The last two chapters of Oisteanu's book (The Mythical and Magical Portrait and From Deicide to Ritual Infanticide) focus the symbolic faults that are attributed to the Jew, obviously existing just at the level of imagery.

The author's effort is to demonstrate how damaging this process of accusing the Otherness could be, how the difference is not usually accepted and understood, how the manners of segregation could be profiled.

It is quite accepted that all these processes are not developed according to a realistic view, they are almost always induced by ideological discourses as they have the capacity of stimulating the imagery of a certain community and sometimes its emotional responses to certain stimuli.

The researcher's approach is considerable as he focuses all the levels of creating these products of imagery ( beginning with the physical portrait , ending up with the spiritual one). It is also remarkable, as I men
tioned before, how large is his area of investigation ( in terms of sources that he analyzes, different stages of forming the discourses on Jew).
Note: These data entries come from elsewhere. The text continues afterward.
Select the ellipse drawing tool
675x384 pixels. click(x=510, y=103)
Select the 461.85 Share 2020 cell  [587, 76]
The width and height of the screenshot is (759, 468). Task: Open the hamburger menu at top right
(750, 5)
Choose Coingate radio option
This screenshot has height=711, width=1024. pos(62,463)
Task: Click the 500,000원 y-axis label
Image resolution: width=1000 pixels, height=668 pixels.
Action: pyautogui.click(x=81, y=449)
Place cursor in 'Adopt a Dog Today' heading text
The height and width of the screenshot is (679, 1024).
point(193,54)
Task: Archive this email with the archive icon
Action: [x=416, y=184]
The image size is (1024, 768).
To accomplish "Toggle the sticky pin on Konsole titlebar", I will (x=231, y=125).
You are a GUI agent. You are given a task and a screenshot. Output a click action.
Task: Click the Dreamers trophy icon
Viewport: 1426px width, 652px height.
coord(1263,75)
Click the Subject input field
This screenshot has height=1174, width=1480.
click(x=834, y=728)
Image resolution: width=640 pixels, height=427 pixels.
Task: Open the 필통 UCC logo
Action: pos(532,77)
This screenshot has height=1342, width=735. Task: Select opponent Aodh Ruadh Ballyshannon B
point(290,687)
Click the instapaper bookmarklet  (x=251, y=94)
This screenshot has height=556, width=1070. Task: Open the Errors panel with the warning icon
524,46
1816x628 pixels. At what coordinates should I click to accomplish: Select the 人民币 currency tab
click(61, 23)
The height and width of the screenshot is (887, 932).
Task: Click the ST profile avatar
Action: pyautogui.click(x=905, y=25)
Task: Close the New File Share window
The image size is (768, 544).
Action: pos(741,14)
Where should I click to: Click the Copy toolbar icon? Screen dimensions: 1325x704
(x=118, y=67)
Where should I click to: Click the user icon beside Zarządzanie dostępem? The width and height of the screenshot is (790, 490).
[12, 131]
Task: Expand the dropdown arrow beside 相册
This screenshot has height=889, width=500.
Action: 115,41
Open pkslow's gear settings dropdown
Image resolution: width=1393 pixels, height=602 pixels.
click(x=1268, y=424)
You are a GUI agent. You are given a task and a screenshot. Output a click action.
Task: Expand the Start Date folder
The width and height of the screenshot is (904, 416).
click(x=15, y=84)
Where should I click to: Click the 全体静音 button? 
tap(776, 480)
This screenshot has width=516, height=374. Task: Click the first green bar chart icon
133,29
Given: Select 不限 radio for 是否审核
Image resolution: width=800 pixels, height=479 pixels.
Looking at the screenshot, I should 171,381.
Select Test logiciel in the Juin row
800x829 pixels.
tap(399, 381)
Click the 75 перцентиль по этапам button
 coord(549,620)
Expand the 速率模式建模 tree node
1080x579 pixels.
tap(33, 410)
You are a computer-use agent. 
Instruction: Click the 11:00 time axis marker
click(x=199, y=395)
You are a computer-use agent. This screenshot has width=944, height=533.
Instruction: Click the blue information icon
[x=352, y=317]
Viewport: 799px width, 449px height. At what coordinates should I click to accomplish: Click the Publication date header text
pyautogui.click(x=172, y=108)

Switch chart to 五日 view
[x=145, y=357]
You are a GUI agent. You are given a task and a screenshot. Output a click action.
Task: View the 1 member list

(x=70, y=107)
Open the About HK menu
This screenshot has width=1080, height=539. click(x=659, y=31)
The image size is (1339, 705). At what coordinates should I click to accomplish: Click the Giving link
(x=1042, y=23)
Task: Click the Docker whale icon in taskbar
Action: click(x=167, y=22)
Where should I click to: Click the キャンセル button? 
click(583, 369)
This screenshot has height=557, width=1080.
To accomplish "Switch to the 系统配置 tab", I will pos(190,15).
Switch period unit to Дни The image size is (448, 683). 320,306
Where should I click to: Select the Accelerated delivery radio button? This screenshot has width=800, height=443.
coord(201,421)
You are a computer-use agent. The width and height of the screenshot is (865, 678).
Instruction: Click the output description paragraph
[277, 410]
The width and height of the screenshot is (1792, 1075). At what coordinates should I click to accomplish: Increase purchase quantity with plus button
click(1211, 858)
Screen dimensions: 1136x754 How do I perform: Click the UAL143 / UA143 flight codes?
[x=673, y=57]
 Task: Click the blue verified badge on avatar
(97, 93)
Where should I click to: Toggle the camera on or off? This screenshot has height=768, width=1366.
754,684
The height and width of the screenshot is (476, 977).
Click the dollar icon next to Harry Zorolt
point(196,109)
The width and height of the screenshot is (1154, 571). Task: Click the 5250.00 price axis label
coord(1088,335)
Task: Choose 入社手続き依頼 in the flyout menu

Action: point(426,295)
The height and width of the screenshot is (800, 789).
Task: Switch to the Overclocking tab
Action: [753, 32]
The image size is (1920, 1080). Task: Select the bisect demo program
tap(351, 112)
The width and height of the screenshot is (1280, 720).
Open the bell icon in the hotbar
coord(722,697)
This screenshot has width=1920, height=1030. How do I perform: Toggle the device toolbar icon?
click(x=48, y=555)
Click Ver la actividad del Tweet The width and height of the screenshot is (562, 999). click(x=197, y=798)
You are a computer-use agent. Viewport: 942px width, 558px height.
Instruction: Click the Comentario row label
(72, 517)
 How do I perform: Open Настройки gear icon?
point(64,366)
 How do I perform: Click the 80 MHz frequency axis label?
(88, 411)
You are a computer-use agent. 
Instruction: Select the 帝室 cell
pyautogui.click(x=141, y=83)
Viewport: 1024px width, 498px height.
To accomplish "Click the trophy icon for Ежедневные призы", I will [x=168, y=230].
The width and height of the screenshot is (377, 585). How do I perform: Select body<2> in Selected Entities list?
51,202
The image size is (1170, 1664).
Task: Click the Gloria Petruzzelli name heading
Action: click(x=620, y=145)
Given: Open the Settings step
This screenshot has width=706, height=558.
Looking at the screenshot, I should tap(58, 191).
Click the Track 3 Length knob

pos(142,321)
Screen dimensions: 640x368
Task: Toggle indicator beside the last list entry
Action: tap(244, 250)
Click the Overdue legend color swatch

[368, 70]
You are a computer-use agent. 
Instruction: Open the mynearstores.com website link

Even if his study is focused just on the Romanian culture, Oisteanu is always tempted to make references to other cultural contexts, pointing out quite often, the similar ways of rejecting this homo alienus (the Jew), wherever in the world. All the links that the author establishes, proves his capacity for synthesis and of course, his erudite way of assuming this topic.

This book is remarkable as it succeeds to deconstruct the basic ways in which the Jewish identity is profiled in Romanian culture, considering as mentioned, several types of discourses that could illustrate this process.

Andrei Oisteanu is not just an intelligent observer and analyst of this mechanism, but also a gifted writer, in the strict sense of the term, as the literary features of this text are obvious.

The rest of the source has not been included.